Enjoy the notes and the brief audio teaching from our second Married Life Live session.
MEN’s ANSWERS:
What is your wound?
- performance wound
- not enough wound
- distand dad and/or mom
- not sensitive (family of origin-distant-did not express feelings)
- non-emotional-grow up afraid of emotions/expression of emotions
- self sufficient wound (can do life on own)
How does your wife help that wound?
- acts of service
- words of affirmation
- touch
- quality time
- gifts
What role does Jesus play in your marriage?
- put Jesus first–then marriage will follow
- let Him rule, submit to Him otherwise it doesn’t work
- Jesus is the glue.
- example of forgiveness & grace
- unconditional
- grow closer to Him by prayer, reading Bible, fellowship
WOMEN’S ANSWERS:
What is your wound?
- avoid conflict
- perfection
- inadequate
- feeling valued/desirable
- not loved
- lack confidence
- favoritism/suppressed feelings
How does your husband hurt that wound?
- expectation
- criticism: this is a BIG one. It is NEVER worth it! You WILL NOT change him/her by criticism.
- trying to fix a problem
- feeling not valued or under valued and undesirable
How does your husband help that wound?
- open and share
- healthy disagreement
- acceptance
- speaking truth
- gentleness
- support/encoragement
- perspective
What role does Jesus play in your marriage?
- unconditional love
- Jesus loves us/rejoices in us
*KEY is to identify the wounds/issue because that helps to heal, recognize when they pop up, and focus on Christ to heal them. Spouse can’t fix/heal the wound, but we can minister to the wound as Jesus heals it.

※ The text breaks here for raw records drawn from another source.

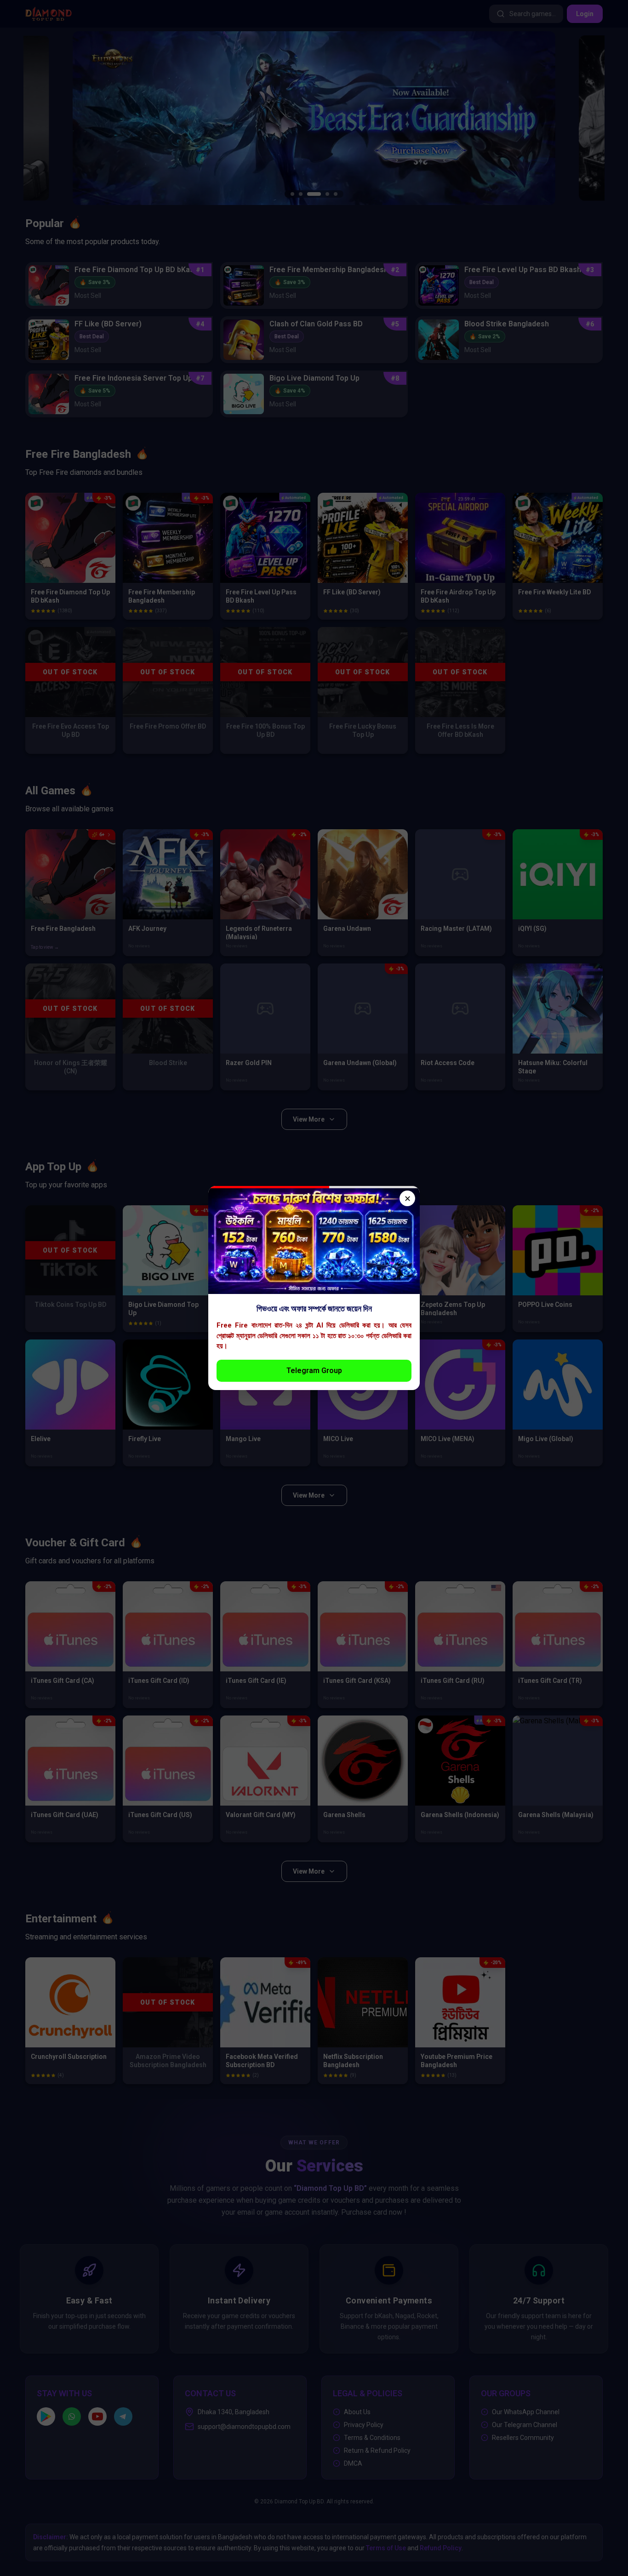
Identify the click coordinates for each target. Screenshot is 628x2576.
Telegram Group (314, 1370)
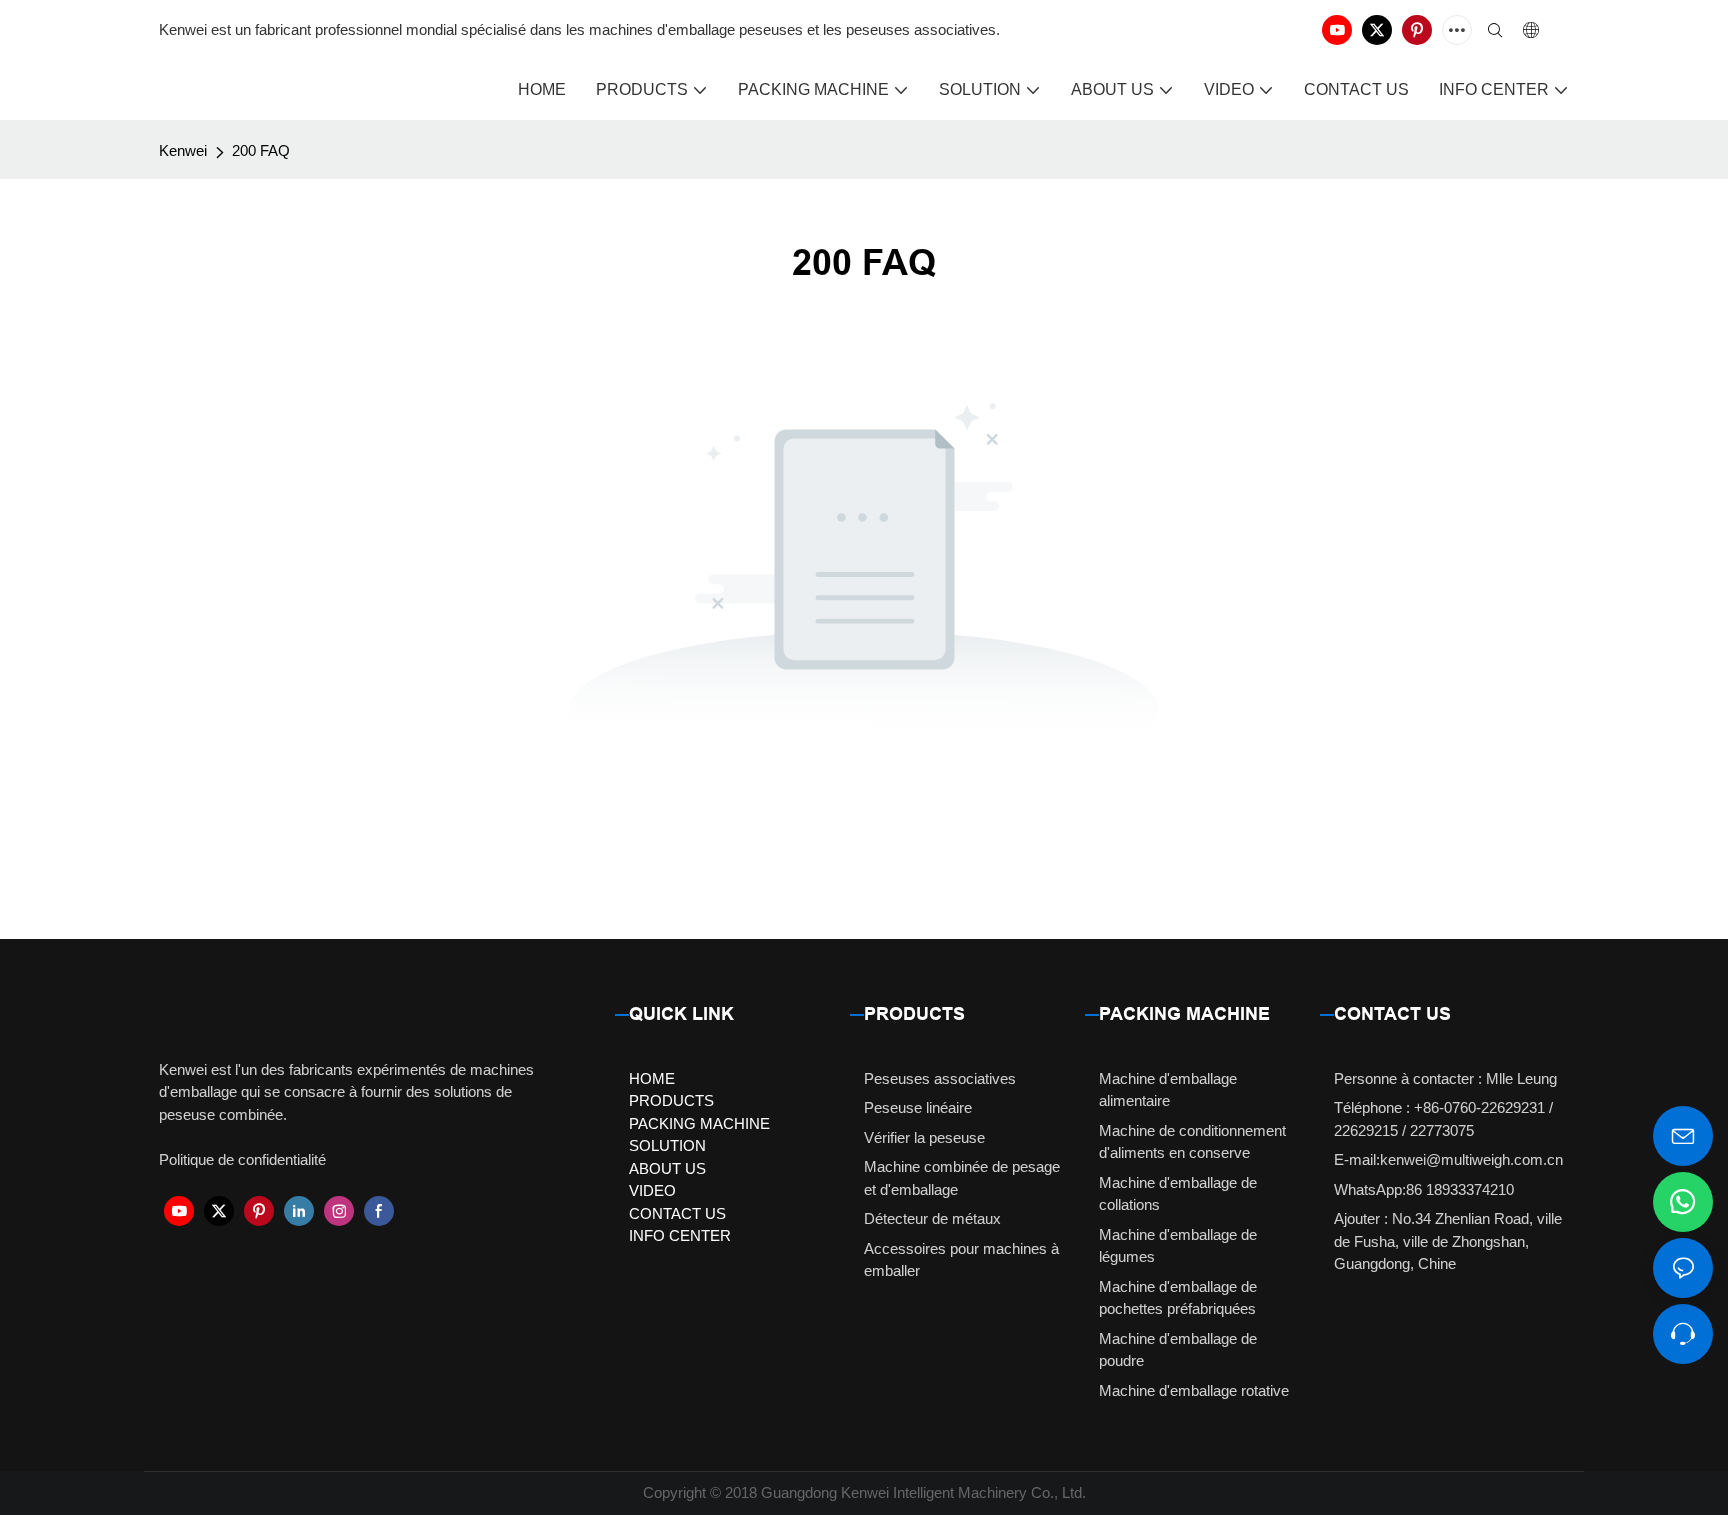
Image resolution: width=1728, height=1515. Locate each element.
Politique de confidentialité (242, 1159)
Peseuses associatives (940, 1078)
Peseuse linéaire (918, 1107)
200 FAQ (261, 150)
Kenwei (183, 150)
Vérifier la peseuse (924, 1137)
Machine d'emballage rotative (1194, 1390)
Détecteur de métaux (932, 1218)
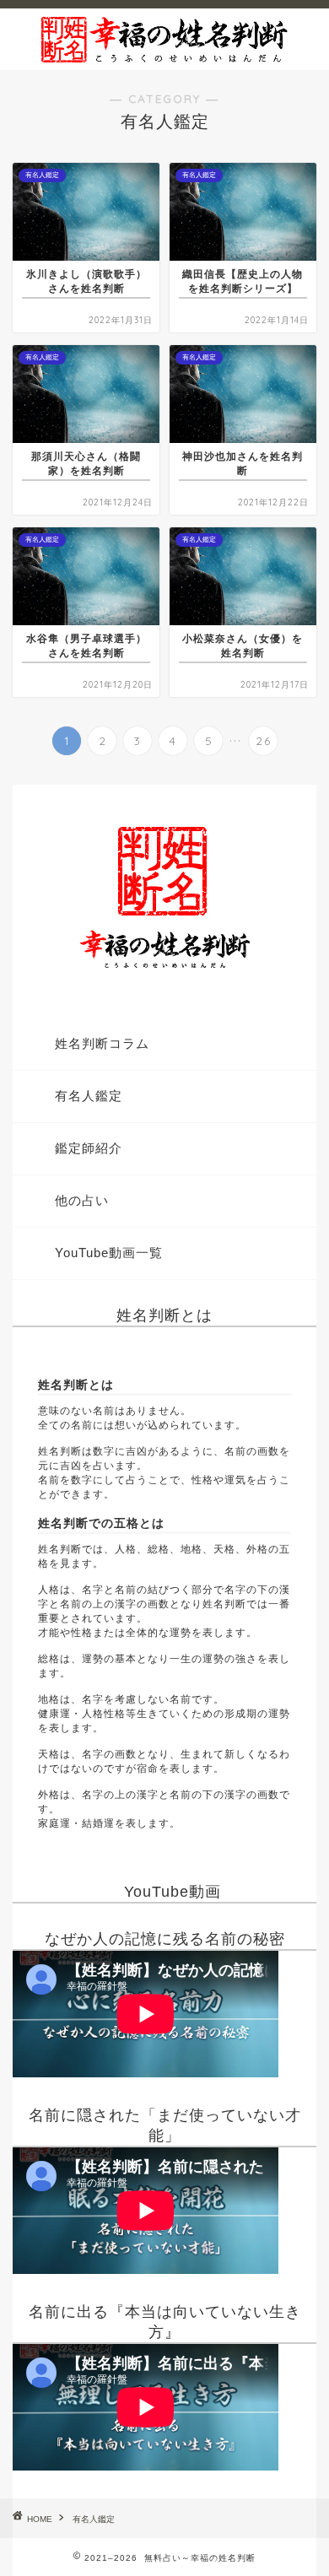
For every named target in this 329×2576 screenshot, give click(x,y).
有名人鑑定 (88, 1095)
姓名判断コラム (102, 1043)
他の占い (82, 1200)
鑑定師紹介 (88, 1148)
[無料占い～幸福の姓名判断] (164, 56)
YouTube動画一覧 (109, 1252)
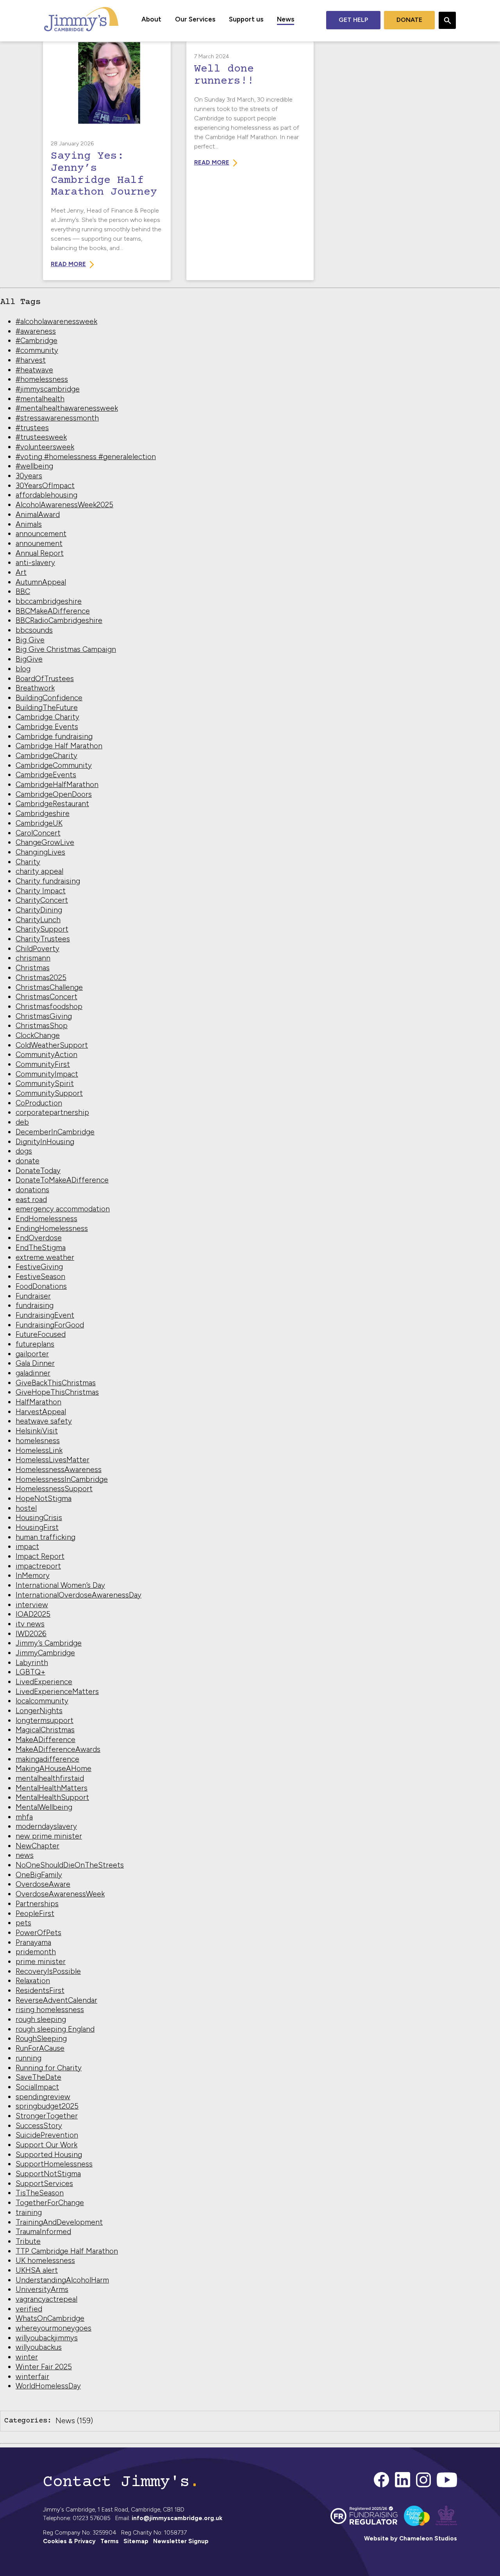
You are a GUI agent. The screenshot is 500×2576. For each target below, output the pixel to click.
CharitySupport (42, 929)
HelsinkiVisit (37, 1430)
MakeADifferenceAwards (58, 1749)
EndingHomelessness (52, 1228)
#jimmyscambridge (48, 389)
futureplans (35, 1344)
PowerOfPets (38, 1932)
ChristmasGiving (44, 1016)
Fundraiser (33, 1296)
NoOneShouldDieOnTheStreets (70, 1864)
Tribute (28, 2241)
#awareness (36, 331)
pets (23, 1922)
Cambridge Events (47, 726)
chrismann (33, 957)
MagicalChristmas (45, 1729)
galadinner (33, 1372)
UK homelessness (45, 2260)
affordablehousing (46, 494)
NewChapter (37, 1845)
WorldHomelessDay (48, 2385)
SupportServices (44, 2183)
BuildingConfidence (49, 697)
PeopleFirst (35, 1913)
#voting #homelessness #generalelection (86, 456)
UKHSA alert (37, 2270)
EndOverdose (39, 1237)
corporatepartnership (52, 1112)
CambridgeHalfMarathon (57, 784)
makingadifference (47, 1759)
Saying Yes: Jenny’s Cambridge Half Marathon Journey (104, 174)
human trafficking (45, 1537)
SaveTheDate (38, 2077)
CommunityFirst (43, 1064)
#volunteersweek (45, 446)
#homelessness (42, 379)
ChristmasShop (42, 1025)
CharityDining (39, 909)
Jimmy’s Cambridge (49, 1643)
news (25, 1855)
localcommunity (42, 1700)
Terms (109, 2541)
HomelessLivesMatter (52, 1459)
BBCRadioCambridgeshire (59, 620)
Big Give (30, 639)
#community (37, 350)
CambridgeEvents (46, 774)
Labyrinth (32, 1662)
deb (22, 1122)
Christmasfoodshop (49, 1006)
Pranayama (33, 1942)
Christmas (33, 967)
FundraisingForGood (50, 1324)
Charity (28, 861)
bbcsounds (34, 630)
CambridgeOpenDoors (54, 794)
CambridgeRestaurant (52, 803)
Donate (409, 19)
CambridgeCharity (46, 755)
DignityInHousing (45, 1141)
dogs (24, 1151)
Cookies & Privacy (69, 2541)
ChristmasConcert (46, 996)
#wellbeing (34, 466)
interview (32, 1604)
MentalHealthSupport (52, 1797)
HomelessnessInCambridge (62, 1479)
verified (29, 2308)
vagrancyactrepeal (46, 2299)
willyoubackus (39, 2347)
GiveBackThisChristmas (56, 1382)
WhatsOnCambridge (50, 2318)
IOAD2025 (33, 1614)
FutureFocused (41, 1334)
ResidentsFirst (40, 1990)
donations (32, 1189)
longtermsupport (44, 1720)
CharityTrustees (43, 938)
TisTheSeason (40, 2192)
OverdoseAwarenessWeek (60, 1893)
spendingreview (43, 2096)
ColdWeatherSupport (52, 1045)
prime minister (41, 1961)
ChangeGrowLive (45, 842)
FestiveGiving (39, 1266)
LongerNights (39, 1710)
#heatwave (34, 369)
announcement (41, 533)
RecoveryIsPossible (48, 1971)
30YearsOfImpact (45, 485)
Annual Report (40, 553)
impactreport (38, 1566)
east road (31, 1199)
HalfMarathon (38, 1401)
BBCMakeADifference (53, 610)
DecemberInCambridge (55, 1131)
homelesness (38, 1440)
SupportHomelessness (54, 2163)
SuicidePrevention (47, 2135)
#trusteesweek (41, 437)
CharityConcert (42, 900)
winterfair (32, 2376)
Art (21, 572)
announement (39, 543)
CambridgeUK (39, 823)
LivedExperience (44, 1681)
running (28, 2058)
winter (27, 2356)
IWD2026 (31, 1633)
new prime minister (49, 1836)
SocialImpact (37, 2086)
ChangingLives (40, 852)
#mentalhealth (40, 398)
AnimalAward (38, 514)
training (29, 2212)
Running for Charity (49, 2067)
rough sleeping (41, 2019)
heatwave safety (44, 1421)
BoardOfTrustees (45, 678)
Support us (246, 19)
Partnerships (37, 1903)
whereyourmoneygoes (53, 2328)
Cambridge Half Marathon (59, 745)
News (285, 19)
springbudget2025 (47, 2106)
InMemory (33, 1575)
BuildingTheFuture (47, 707)
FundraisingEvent (45, 1315)
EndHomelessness (46, 1218)
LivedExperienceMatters (57, 1691)
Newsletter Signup (181, 2541)
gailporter (32, 1353)
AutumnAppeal (41, 582)
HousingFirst (37, 1527)
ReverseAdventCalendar (56, 2000)
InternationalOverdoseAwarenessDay (78, 1594)
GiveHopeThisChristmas (57, 1392)
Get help (353, 19)
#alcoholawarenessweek (56, 321)
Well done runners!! (224, 75)
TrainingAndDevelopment (59, 2222)
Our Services (195, 19)
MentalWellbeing (44, 1807)
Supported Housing (49, 2154)
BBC (23, 591)
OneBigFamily (39, 1874)
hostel (26, 1508)
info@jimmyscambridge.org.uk (177, 2518)
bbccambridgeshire (49, 601)
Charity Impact (41, 890)
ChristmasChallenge (49, 987)
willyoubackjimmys (47, 2337)
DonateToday (38, 1170)
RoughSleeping (41, 2038)
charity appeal (39, 871)
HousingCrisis (39, 1517)
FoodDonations (41, 1286)
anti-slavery (35, 562)
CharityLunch (38, 919)
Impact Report (40, 1556)
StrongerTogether (47, 2115)
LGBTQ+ (30, 1671)
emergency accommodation (63, 1208)
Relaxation (33, 1980)
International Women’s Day (60, 1585)
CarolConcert (38, 832)
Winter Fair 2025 (44, 2366)
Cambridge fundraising (54, 736)
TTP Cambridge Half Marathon (67, 2251)
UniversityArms (42, 2289)
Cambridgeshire (43, 813)
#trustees (32, 427)
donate (27, 1160)
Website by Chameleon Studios (410, 2538)
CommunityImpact (47, 1074)
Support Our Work (46, 2144)
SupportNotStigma (48, 2173)
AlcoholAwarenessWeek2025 (64, 504)
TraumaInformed (43, 2231)
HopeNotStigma (43, 1498)
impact (27, 1546)
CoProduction (39, 1102)
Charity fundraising (48, 881)
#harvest (31, 360)
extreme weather (45, 1257)
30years (29, 475)
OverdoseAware (43, 1884)
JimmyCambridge (45, 1652)
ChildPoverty (37, 948)
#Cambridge (36, 340)
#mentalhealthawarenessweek (67, 408)
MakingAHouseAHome (53, 1768)
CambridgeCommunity (54, 765)
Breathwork (35, 687)
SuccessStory (39, 2125)
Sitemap (135, 2541)
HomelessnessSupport (54, 1488)
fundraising (35, 1305)
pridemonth (36, 1951)
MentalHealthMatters (52, 1788)
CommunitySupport (49, 1093)
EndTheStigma (41, 1247)
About (151, 19)
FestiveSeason (40, 1276)
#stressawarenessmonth (57, 417)
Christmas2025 (41, 977)
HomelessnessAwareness (59, 1469)
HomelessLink (39, 1450)
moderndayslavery (46, 1826)
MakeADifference (45, 1739)
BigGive (29, 659)
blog (23, 668)
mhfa (24, 1816)
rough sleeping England (55, 2029)
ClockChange (38, 1035)
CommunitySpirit (45, 1083)
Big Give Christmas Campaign (66, 649)
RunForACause (40, 2048)
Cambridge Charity (47, 716)
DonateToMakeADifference (62, 1179)
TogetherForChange (50, 2202)
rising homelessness (50, 2009)
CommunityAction (46, 1054)
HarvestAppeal (41, 1411)
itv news (30, 1623)
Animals (29, 524)
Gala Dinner (35, 1363)
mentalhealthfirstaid (50, 1778)
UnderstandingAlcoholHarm (62, 2279)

*CRITICISM: It is NEVER worth it! You WILL NOT change him/her by criticism. My wife used to try this–ex. ‘you really should…find some friends that would be good for you etc…only when she gave up the criticism and started to pray did I start to make some of the changes that she desired. We have to remember that criticism is painful, counter productive, and never works to change us so DON’T DO IT. Love him/her just the way they are!
*DON’T try and fix it…it is usually the husband who wants to ‘fix’ the problem but whoever it is DON’T do it. LISTEN and only fix if asked to.
*AFFIRM, AFFIRM, AFFIRM: in all discussions/arguments, lead with affirmation and don’t stonewall or run away…meet the problem head on by talking and listening. A woman who stonewalls or runs from conflict with a husband who is from a stoic or non-emotional upbringing is very hurtful. A man from such a family of origin needs empathy and support not stonewalling.
*Allow Jesus to delight in YOU!
“…the LORD takes delight in his people…”-Psalm 149:4.